Raven Mount (www.theravengroup.co.uk) is more than your average run-of-the-mill property company. For a start, it has the management contract for property fund Raven Russia, a company that is developing a $1bn (£515m)-plus portfolio of high-yielding industrial warehouses in the region. This gives the company a £9.7m annual fee - equating to 2 per cent of the base value of the portfolio - and this revenue stream is expected to increase significantly in the next 18 months as Raven Russia (www.ravenrussia.co.uk) builds out its existing projects. However, investors are jittery about anything with property exposure, so Raven Russia's share price has taken a battering since the autumn and that has knocked £3m off the value of Raven Mount's 10.7m shares in the company (it also has 7.65m warrants exercisable at 100p a share at any time until 29 July 2010). Still, Raven Mount can afford to sit on the stake, accruing its chunky management fees - in time, it will be rewarded when Raven Russia's portfolio is fully developed and investors finally acknowledge the attractions of its business.

In the UK, Raven Mount is in the final stages of winding down the Swan Hill residential development business (acquired in December 2003) and is now focused on providing independent housing for the elderly and offering a range of additional care services through its Audley Independent Living residential business. Audley is developing 400 units across four sites with an end value of £140m, managing and marketing another 168 units on three other sites and has a development pipeline of 250 units on four additional sites. The operation is expected to turn profitable this year.

Both the fund management business and Audley have decent long-term prospects and, with a lowly geared balance sheet - net borrowings of £15.2m at the end of June were well within the company's £53m banking facility and gave gearing of less than 20 per cent - the shares are being harshly rated, trading in line with net asset value of 71p. Add to this a progressive dividend policy - the shares yield 2.4 per cent - and Raven Mount gets my vote on a bargain rating of 0.93.

El Oro And Exploration Company (ELX)

Investment fashions come and go, but there is one certainty on the stock market: El Oro and Exploration Company. The investment company dates back to 1886 and a glance at its annual report and accounts reveals a trading history going all the way back to 1950. In this time, the shares have risen from 2p to the current 610p, albeit off a record high of 722p at the end of last year.

El Oro also brings C Robin Woodbine Parish, who in time-honoured fashion, used his chairman's statement in November's preliminary results to voice his views on a variety of diverse subjects, including sovereign wealth funds, the presidency of the US and the belligerence of Iran. Despite this apparent eccentricity, there is clear logic in the company's asset allocation, which is heavily biased towards mining and oil and gas producers, with a smattering of asset-backed holdings in real estate, pub operators and investment companies. At the end of June, El Oro's £135m investment book had over 50 holdings in the £74m UK-listed portfolio.
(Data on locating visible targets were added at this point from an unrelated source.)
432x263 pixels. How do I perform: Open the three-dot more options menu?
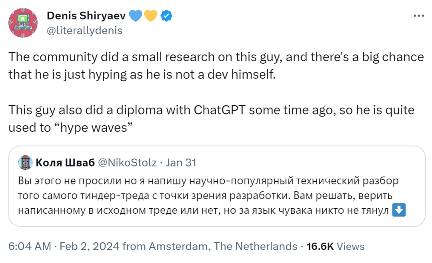point(418,16)
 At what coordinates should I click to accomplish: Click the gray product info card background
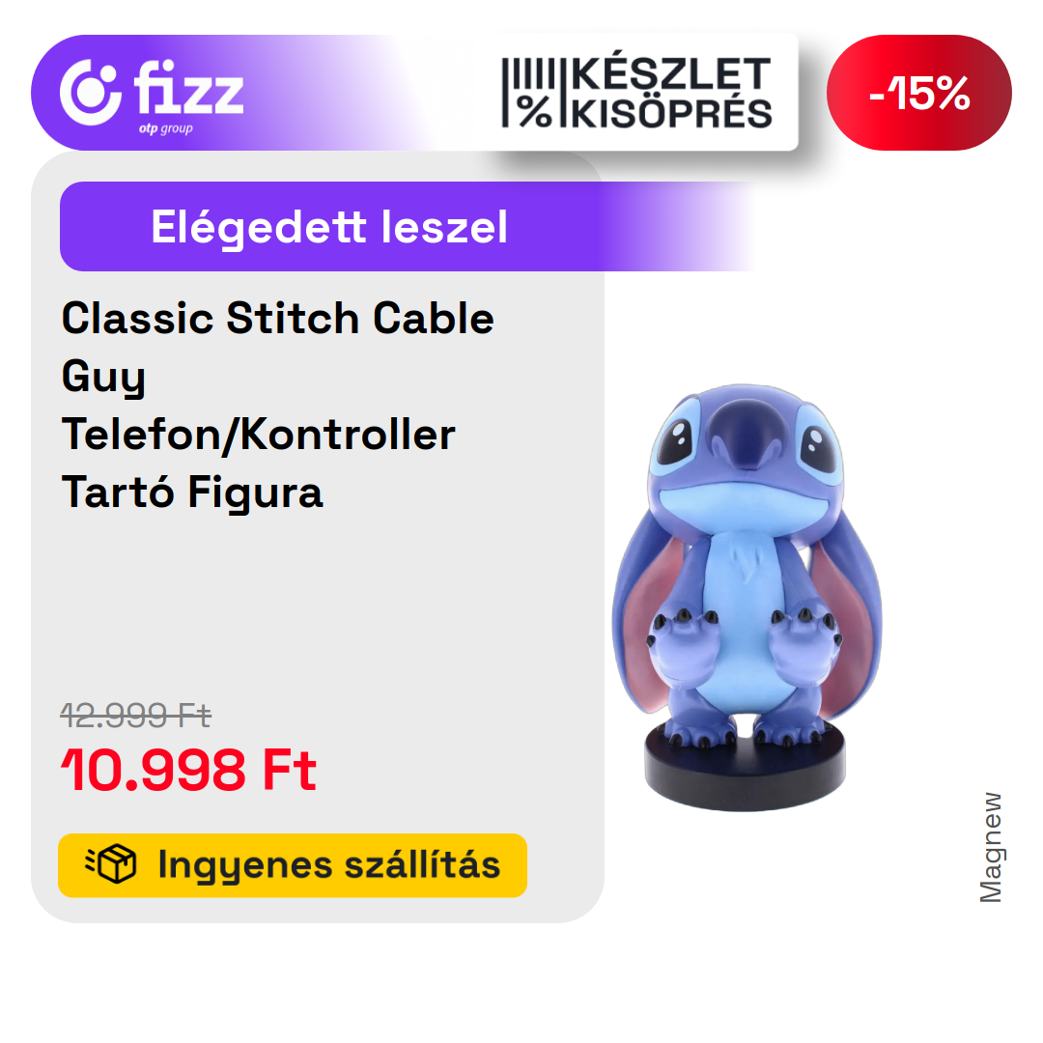[318, 599]
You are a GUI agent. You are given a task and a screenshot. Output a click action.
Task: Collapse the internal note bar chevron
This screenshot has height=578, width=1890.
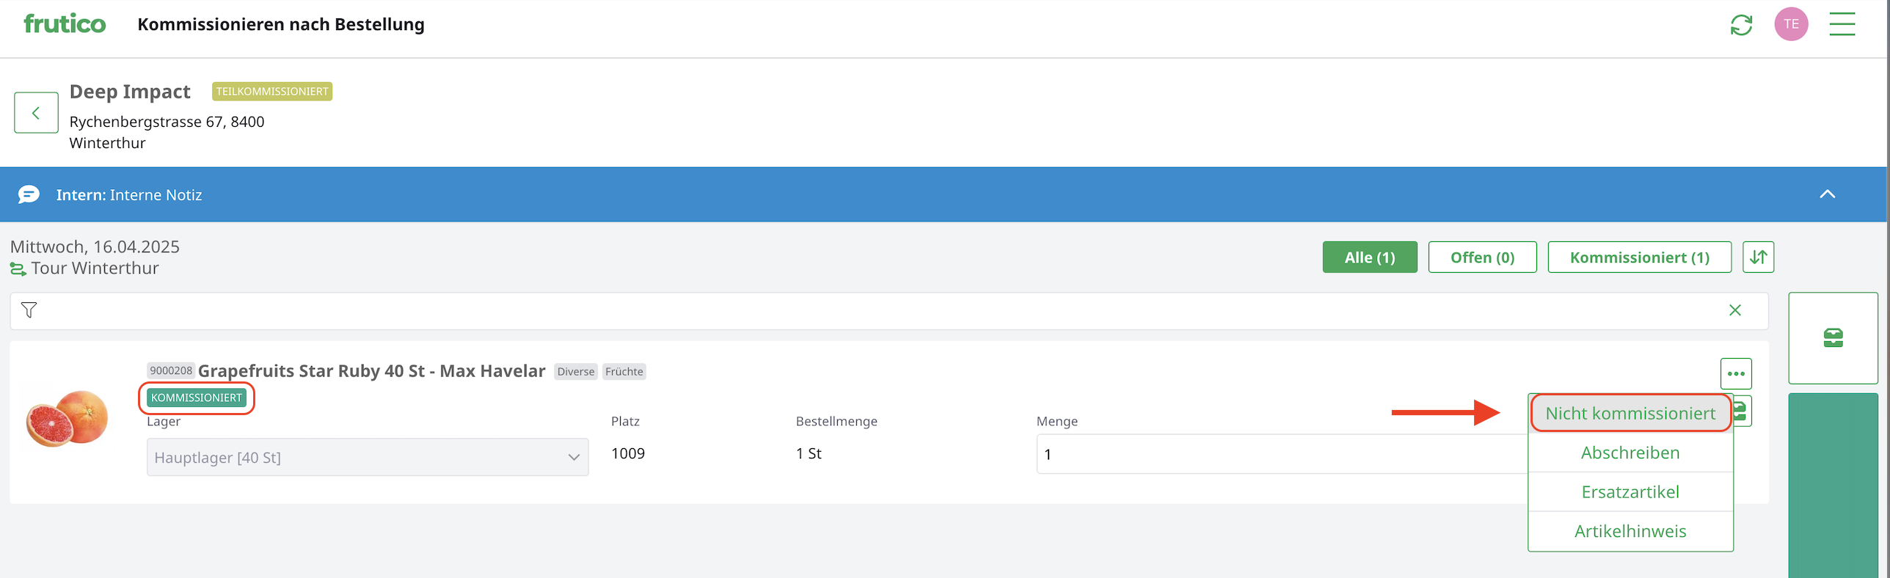(x=1827, y=194)
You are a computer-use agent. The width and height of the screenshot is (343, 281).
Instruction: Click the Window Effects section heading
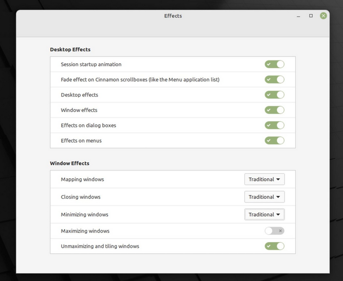(70, 163)
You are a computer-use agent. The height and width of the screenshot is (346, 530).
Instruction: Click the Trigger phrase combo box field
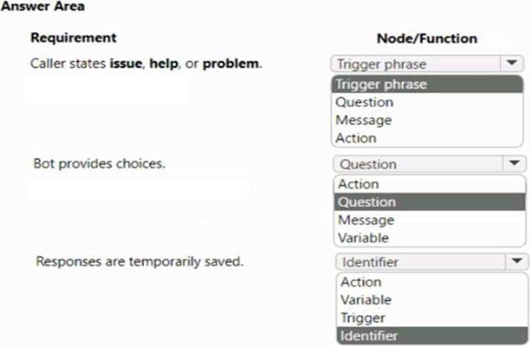(x=415, y=64)
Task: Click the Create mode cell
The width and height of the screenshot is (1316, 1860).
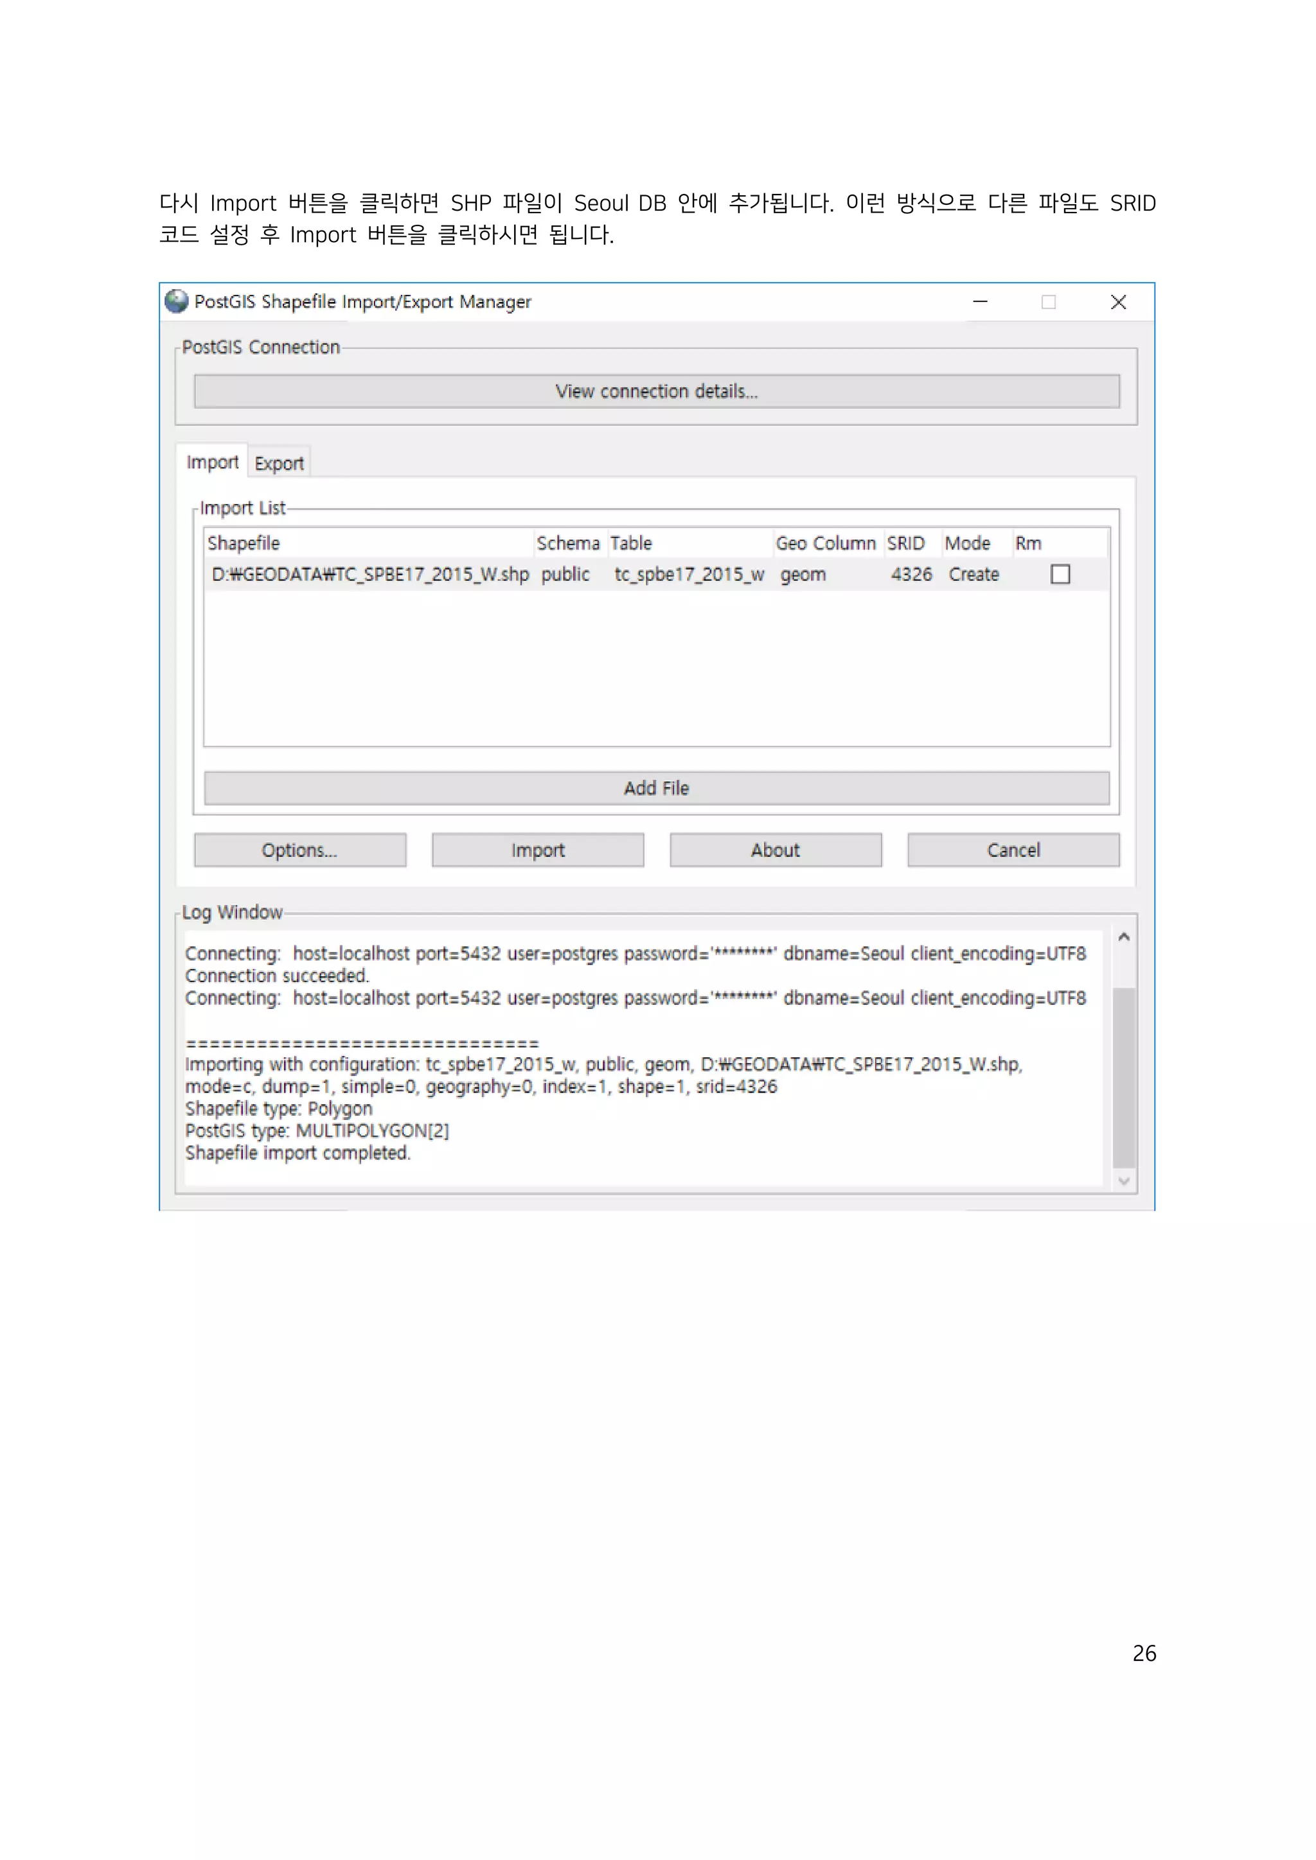Action: [973, 574]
International holdings accounted for another £48m and unlisted investments a further £11.8m. And, with net borrowings of £31.2m, the company is sensibly geared.

With equity markets taking a pounding this year, El Oro will have taken a few hits, too. However, with the shares trading 23 per cent below the last stated net asset value of 793p (at 30 June 2007), the market is already factoring this in. So, given its excellent track record and heavy weighting to the commodity sectors, the shares are worth tucking away on a bargain rating of 1.29.